Ma théorie à moi est que nous sommes tous neuroatypiques, tous autant que nous sommes. La différence entre mon entourage et le reste du monde, c’est que la société valorise la norme tandis que le milieu artistique et bourgeois la conspue. De ce fait, la population générale tente de dissimuler au mieux ses particularités, quand le microcosme des artistes/classes sup’ s’en fait un étendard. Hypersensibilité et douance sont seulement deux mots qui ont la cote en ce moment pour définir nos différences, tous deux renvoyant à des concepts positifs dans les milieux dits éclairés : la sensibilité et l’intelligence.

On nous parle souvent de souffrance associée à ces particularités, voire de fardeau ou de malédiction. Comme je le disais plus haut, il ne faut pas nier le ressenti des gens, mais toute prise de conscience de notre différence est potentiellement une souffrance. Il y a des millions de gosses solitaires et désorientés dans les cours de récréation, il y a des millions d’adultes qui se demandent avec désespoir ce qu’ils foutent là en pleine réunion brainstorming.

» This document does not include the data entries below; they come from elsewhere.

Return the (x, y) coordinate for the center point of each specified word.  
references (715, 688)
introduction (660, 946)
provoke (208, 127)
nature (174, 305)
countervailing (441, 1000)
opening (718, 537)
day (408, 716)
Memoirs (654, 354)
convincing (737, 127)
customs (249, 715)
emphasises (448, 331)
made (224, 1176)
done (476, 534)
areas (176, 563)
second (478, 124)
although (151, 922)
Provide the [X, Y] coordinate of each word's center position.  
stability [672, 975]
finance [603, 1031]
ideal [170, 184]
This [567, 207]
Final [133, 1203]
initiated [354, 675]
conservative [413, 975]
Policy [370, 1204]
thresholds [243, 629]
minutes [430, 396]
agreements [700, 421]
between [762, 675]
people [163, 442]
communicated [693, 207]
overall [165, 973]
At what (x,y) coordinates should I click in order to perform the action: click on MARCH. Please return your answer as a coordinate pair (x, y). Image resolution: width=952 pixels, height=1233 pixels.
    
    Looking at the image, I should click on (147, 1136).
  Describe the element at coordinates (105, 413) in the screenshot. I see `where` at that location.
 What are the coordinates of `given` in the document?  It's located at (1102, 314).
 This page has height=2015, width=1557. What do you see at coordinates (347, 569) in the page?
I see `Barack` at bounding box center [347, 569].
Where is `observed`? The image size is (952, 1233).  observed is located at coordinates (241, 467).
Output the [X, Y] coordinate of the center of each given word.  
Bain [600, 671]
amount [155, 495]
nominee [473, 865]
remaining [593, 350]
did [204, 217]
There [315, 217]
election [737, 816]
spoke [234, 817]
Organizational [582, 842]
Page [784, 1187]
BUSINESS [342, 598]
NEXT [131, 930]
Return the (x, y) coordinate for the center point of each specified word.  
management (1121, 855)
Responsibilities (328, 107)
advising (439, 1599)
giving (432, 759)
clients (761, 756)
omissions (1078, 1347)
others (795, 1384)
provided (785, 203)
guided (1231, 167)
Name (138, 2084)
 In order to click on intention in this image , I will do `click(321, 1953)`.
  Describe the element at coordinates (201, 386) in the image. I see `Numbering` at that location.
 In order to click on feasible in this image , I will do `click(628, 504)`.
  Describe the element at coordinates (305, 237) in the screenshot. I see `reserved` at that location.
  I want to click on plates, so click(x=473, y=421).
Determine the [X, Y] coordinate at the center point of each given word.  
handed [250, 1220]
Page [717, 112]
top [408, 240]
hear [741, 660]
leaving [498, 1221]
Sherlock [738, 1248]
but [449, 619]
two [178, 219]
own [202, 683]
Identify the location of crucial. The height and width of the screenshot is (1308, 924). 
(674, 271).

Ce sont des manifestations de notre individualité qui se révolte contre le collectif, mais pas forcément des preuves d’une personnalité hors norme.

Je ne prétends pas non plus qu’il n’y a pas de graduation dans nos facultés d’adaptation au monde : bien sûr que certains ont beaucoup plus de mal à s’intégrer à la société, au point parfois que cela devient définissable médicalement ou psychologiquement. Mais cette impression d’être différent, elle est universelle, elle tient à notre essence d’être humain, conscience unique et isolée au milieu de milliards d’autres consciences insaisissables. Il n’y pas 50% d’enfants différents parmi mes contacts, il y a 100% d’enfants différents au sein de l’humanité. Certains nécessitent plus d’aménagements que d’autres dans leur quotidien, mais tous sont à part car tous sont uniques.

Je crois, à titre personnel, que pour le bien de tous, il faut arrêter, sauf trouble avéré, de se désigner comme spécial. Quand nous affirmons appartenir à un groupe de personnes assez étendu pour englober une grande partie de nos connaissances mais assez excluant pour ne pas y faire entrer la plupart des gens, nous ne progressons pas dans la connaissance de nous-mêmes, nous reproduisons juste un phénomène de caste, nous nous auto-désignons comme l’élite, plus intelligente, plus sensible, trop différente pour supporter de vivre avec le reste du monde.

Or, plus qu’un don inné, c’est notre ouverture à l’autre qui nous enrichit. Se placer au même niveau, lui dire : « Je suis différent et j’attends de toi que tu m’acceptes comme je suis, et moi de mon côté je vais aussi reconnaître et accepter ta différence, ta façon de fonctionner que je ne comprendrai pas forcément car toi aussi tu as tes propres circuits de pensée et ta propre histoire, même si pour moi tu fais partie de cette masse informe et effrayante qu’on appelle les autres. » Et de cela il surgira peut-être des idées nouvelles et intéressantes.